Sensitivity testing can also explore majority entrenchment or competitiveness. But there are other measures that capture those ideas more directly, and a strong case can be made that those measures should be used for those concepts instead. Any remaining features of a redistricting plan should be identified, if at all, with other measures. Multiple measures are best for multiple concepts.
The final line of attack takes issue with any one of the specific legal tests that use the EG and pins any identified problems on the EG itself. An example is the test Stephanopoulos and I proposed, which says that if a plan’s EG is greater than eight percent (or two seats for congressional plans) and the sensitivity testing reveals a persistent advantage for one party, the burden shifts to the state to defend the plan as necessary for some other reason. If it cannot, the plan is struck down.
I like this test, but neither it nor any other is handed down on stone tablets. Reasonable people can disagree about specifics. In fact, Stephanopoulos and I explicitly left the details of ours open to future revision. Most importantly, decisions about legal tests have no bearing whatsoever on the quality of the measures employed. To dismiss the EG based on disagreements with the test sends baby and bathwater out the window together.

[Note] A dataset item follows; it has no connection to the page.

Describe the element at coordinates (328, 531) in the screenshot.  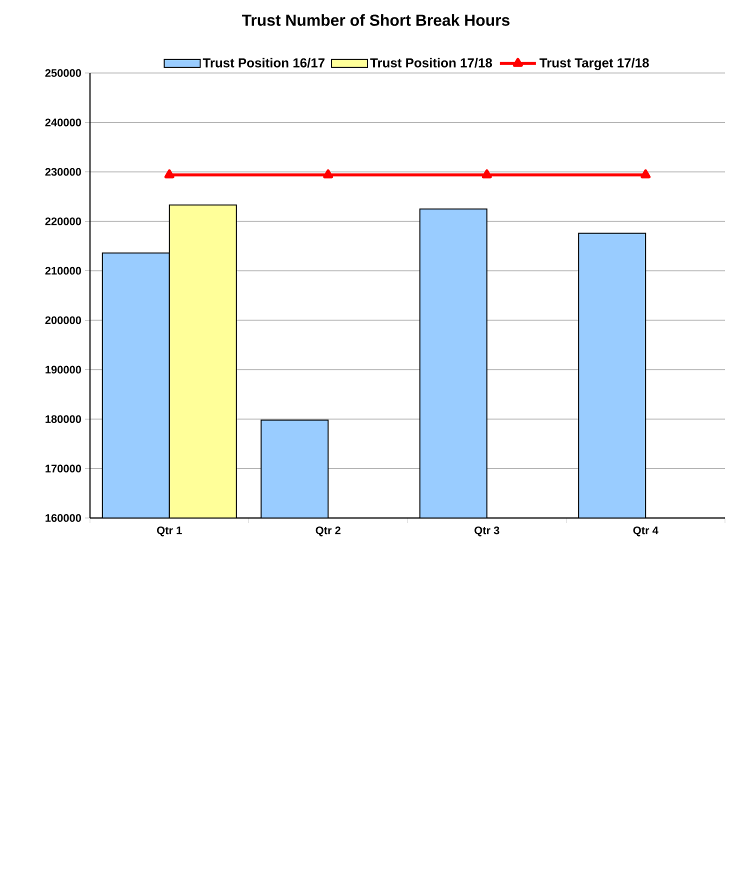
I see `x-tick-label: Qtr 2` at that location.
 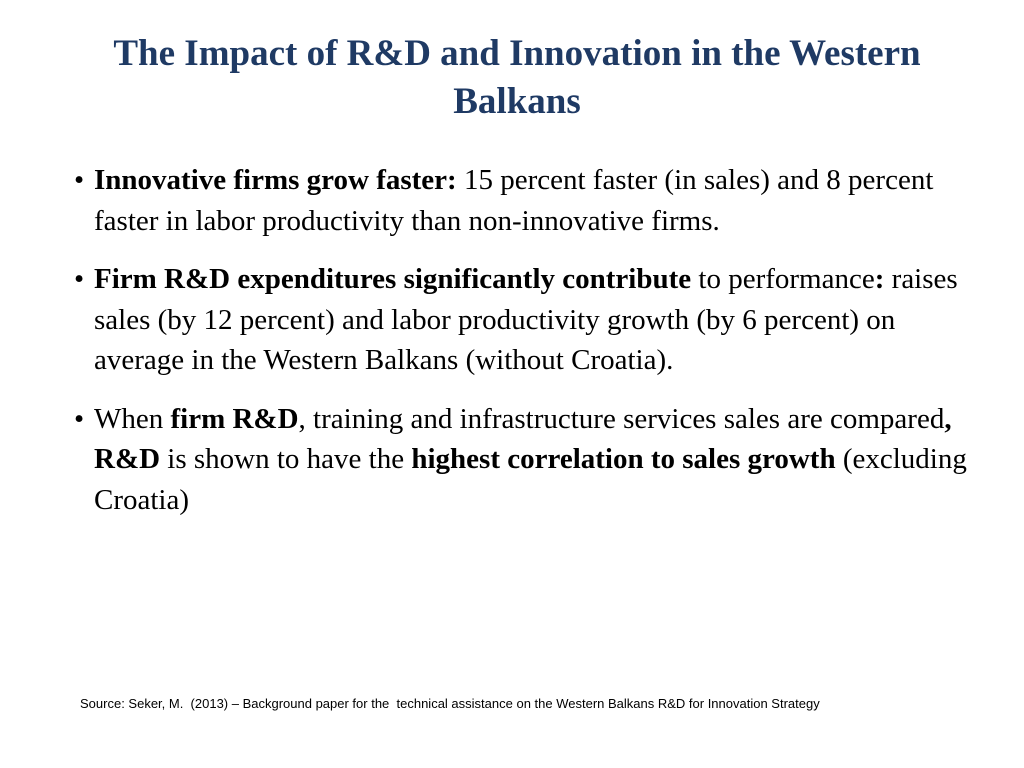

Once one accepts this distinction, many criticisms of the EG are revealed as complaints about tests in disguise. Take the claim that the EG advocates “super-proportionality” because it implies a 2-1 seats-to-votes ratio (i.e., a party should get an extra two percent of the seats for every one percent increase in vote share). This ratio itself is a mathematical implication of the measure and not a design feature, but regardless, it only constrains to the extent that it is strictly applied. If a party can instead enjoy an EG of eight percent in its favor (as Stephanopoulos and I suggested), a wide range of ratios becomes permissible. Even eight percent is just a suggestion: The Supreme Court can set the threshold as loosely as it wants, widening the potential range even more.
The same is true for claims that the EG will upend American elections. The disruptive potential is entirely a function of the test that is applied. A test that prioritized partisan fairness and offered little wiggle room around the ideal 2-1 ratio would have large effects; a test that prioritized other interests in redistricting and legitimized large EG values would have small ones.
Even the concerns about what the EG does not measure are really arguments about what a potential legal test should include. The Supreme Court might use the EG as one criterion for defining an unconstitutional gerrymander and then include others such as district shape, competitiveness, minority representation and the like – each with its own legitimate measure. In fact, the EG test Stephanopoulos and I proposed allowed for such a mixture of ideas (albeit after the EG was employed to identify a problematic case). The Supreme Court has a lot of flexibility.
At the end of the day, measures are tools. If well designed, they provide a consistent, systematic means of knowing how much one has of some specific thing. Whether that information is useful for governing is a matter of values and principles that a measure cannot resolve. The justices must decide for themselves what makes the most sense for the country. Whatever they decide, the EG can be a flexible and powerful tool for guiding their decision.